=== Begin Enclosure ===
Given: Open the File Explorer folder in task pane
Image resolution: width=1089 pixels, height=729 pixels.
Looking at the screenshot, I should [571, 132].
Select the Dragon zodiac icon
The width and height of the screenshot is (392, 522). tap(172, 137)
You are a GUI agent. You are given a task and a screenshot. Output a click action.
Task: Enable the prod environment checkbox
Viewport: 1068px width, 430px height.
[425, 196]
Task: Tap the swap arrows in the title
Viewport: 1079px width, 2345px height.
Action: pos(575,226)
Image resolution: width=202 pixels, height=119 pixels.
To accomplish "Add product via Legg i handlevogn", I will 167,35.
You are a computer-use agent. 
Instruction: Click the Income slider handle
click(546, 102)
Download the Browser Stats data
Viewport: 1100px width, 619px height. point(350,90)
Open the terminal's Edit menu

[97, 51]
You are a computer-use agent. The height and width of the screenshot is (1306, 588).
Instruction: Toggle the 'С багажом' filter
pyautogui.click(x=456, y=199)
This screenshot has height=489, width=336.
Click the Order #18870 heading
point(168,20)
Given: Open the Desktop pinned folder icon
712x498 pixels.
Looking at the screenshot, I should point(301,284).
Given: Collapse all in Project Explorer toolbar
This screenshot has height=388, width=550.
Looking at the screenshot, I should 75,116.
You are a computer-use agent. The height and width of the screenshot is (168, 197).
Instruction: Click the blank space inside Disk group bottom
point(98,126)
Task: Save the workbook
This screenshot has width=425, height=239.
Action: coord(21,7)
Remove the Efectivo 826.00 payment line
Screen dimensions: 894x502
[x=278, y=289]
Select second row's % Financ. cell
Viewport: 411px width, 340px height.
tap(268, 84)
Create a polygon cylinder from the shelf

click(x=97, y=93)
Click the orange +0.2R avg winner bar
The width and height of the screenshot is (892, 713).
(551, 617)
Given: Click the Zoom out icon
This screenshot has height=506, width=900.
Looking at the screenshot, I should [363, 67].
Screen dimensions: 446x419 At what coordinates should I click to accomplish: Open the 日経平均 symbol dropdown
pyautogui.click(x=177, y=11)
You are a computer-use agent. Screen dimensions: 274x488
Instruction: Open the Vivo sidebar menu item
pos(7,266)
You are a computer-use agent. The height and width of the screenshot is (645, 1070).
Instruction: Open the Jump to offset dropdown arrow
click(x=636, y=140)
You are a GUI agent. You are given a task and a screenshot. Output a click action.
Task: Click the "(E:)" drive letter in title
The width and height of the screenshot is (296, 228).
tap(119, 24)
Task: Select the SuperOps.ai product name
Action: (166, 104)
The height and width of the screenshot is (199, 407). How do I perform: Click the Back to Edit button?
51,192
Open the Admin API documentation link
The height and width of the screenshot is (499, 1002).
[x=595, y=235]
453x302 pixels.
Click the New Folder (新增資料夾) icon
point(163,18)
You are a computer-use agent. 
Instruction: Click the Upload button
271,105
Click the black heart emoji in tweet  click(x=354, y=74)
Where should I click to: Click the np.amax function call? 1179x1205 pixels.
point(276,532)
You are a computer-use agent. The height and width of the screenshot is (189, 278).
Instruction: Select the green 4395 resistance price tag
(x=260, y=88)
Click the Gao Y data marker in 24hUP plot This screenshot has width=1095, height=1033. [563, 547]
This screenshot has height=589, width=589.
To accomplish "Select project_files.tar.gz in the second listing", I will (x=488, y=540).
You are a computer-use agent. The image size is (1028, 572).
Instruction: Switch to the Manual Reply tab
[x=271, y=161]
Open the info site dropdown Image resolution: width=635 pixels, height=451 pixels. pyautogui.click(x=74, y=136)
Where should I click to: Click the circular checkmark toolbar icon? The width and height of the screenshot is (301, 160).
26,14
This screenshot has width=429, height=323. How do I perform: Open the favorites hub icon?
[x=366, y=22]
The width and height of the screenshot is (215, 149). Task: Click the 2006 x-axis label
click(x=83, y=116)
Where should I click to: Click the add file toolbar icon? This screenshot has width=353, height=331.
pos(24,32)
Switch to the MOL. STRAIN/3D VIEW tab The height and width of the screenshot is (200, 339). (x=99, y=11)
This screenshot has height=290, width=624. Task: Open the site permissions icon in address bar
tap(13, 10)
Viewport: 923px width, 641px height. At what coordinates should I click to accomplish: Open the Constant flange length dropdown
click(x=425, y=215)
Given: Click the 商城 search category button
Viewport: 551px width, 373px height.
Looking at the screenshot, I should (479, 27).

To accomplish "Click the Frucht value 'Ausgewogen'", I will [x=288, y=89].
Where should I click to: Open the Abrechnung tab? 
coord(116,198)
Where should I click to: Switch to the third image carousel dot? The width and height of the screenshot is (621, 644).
=== End Enclosure ===
- _BRIEF_: What lines in the data include the string "will"? Copy each one.

- _TASK RESULT_:
To accomplish "Add product via Legg i handlevogn", I will 167,35.
To accomplish "Select project_files.tar.gz in the second listing", I will (x=488, y=540).
To accomplish "Click the Frucht value 'Ausgewogen'", I will [x=288, y=89].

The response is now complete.